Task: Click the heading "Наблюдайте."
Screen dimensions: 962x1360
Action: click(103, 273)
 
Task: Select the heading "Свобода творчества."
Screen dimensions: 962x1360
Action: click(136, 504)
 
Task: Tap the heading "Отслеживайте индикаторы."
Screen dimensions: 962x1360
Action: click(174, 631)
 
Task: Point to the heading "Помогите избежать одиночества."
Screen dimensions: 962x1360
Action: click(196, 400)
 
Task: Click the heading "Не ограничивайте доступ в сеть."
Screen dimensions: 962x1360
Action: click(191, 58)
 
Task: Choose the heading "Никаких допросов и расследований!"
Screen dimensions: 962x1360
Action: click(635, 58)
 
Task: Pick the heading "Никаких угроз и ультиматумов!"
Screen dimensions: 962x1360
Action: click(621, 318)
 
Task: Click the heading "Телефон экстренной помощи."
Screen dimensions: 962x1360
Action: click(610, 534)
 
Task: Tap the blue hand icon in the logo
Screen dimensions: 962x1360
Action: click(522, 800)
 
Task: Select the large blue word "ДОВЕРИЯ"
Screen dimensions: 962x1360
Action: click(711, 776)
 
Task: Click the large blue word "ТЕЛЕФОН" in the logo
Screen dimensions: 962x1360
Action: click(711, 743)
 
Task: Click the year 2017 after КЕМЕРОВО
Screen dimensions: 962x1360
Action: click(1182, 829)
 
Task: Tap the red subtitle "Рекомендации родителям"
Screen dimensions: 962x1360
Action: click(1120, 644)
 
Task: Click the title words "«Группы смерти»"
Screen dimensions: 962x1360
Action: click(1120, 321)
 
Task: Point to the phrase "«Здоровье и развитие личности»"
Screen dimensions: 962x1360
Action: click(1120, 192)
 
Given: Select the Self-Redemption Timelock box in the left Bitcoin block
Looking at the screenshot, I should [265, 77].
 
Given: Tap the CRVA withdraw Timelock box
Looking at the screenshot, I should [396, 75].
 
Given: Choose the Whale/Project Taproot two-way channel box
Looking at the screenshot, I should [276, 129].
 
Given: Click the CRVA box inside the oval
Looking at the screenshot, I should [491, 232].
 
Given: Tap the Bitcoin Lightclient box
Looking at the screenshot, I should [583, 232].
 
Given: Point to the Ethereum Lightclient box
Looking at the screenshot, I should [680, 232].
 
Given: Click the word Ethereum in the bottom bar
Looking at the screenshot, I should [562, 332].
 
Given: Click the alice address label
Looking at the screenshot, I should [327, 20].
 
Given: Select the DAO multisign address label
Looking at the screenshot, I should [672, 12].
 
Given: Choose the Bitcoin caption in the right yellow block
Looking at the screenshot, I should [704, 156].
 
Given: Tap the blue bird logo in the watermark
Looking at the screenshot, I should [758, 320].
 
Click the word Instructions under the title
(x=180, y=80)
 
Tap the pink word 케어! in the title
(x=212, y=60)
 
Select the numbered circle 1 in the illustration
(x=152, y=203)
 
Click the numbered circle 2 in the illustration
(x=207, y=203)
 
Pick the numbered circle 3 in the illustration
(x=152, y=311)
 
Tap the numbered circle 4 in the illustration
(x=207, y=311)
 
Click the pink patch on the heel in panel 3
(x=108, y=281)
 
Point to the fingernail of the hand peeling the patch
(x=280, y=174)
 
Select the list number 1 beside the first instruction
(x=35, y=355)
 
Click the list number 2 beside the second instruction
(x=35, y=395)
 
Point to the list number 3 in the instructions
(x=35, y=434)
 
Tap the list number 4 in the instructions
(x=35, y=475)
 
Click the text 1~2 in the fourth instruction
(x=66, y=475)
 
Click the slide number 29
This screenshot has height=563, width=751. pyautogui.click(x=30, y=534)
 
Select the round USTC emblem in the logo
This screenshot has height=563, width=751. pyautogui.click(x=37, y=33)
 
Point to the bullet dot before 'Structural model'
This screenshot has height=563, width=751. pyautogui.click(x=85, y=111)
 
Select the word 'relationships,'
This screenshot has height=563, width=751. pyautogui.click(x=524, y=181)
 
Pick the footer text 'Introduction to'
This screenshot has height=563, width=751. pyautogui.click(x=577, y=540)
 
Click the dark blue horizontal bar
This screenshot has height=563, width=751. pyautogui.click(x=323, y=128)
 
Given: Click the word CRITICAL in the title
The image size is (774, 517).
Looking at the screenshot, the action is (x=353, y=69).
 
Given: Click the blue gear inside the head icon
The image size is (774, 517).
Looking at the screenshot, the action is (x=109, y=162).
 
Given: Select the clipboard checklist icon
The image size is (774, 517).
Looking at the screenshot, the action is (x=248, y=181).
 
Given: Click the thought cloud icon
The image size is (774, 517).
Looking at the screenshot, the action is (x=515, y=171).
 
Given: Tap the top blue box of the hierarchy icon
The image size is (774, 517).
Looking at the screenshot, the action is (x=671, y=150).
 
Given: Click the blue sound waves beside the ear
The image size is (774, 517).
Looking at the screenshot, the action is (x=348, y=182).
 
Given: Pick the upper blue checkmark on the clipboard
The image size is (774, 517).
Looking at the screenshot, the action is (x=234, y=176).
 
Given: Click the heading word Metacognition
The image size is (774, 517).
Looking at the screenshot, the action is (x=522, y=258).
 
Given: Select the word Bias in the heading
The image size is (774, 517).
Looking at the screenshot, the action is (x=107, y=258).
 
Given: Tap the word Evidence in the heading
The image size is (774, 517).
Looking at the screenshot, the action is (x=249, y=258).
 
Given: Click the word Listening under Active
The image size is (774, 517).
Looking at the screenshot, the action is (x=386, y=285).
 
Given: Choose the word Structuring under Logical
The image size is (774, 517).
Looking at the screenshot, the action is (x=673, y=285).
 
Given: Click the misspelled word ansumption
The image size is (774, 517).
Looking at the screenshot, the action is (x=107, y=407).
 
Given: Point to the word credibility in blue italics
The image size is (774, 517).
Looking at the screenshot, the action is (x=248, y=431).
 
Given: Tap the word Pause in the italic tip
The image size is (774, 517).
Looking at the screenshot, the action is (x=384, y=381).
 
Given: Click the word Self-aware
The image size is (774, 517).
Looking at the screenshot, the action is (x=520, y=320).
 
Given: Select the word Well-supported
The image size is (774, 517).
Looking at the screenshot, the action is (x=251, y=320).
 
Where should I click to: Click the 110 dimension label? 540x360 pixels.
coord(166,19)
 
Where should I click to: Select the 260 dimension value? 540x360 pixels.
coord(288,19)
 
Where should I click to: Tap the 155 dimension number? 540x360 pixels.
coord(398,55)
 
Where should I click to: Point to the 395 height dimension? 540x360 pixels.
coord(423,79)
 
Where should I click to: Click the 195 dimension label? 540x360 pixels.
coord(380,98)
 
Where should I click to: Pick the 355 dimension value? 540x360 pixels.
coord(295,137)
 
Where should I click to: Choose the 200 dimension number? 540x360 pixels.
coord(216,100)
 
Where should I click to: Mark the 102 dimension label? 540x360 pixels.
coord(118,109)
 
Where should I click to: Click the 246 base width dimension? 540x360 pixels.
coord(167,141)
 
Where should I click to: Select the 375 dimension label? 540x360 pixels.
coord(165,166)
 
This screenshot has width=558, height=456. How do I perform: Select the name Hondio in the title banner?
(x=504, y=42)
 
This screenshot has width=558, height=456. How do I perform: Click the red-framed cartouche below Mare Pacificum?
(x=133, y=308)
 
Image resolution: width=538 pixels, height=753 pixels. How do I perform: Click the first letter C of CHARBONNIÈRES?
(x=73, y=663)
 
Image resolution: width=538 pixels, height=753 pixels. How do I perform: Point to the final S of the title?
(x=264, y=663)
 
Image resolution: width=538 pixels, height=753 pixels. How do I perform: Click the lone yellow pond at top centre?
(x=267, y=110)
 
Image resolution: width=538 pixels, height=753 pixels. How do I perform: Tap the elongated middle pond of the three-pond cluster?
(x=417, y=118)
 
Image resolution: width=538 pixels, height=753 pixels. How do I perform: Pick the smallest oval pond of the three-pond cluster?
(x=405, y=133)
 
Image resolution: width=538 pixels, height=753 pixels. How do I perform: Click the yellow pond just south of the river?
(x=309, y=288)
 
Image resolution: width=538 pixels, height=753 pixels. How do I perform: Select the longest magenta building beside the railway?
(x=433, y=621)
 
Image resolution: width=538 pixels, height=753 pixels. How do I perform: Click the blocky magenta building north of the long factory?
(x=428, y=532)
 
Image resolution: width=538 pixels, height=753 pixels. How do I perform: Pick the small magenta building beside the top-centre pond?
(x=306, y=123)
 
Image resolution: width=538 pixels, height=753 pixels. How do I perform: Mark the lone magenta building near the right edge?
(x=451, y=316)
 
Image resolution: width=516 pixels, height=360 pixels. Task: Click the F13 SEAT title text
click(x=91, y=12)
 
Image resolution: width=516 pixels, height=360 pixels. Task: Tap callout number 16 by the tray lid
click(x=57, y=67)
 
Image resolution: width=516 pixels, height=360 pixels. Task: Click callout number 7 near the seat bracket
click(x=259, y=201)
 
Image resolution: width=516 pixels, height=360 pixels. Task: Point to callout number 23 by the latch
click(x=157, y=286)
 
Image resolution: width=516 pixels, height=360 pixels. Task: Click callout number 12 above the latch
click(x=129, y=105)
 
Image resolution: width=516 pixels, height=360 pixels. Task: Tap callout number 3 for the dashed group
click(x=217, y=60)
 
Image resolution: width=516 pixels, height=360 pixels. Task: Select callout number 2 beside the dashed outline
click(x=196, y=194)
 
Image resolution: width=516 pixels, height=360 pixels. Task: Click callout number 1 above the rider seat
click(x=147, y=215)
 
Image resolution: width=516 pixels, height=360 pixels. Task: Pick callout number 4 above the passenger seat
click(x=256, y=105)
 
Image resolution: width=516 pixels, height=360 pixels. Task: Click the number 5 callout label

+++

Copy everything from the line containing "the rider seat" down to the end of the entries above, keeping each line unchanged.

Image resolution: width=516 pixels, height=360 pixels. Task: Click callout number 1 above the rider seat
click(x=147, y=215)
 
Image resolution: width=516 pixels, height=360 pixels. Task: Pick callout number 4 above the passenger seat
click(x=256, y=105)
 
Image resolution: width=516 pixels, height=360 pixels. Task: Click the number 5 callout label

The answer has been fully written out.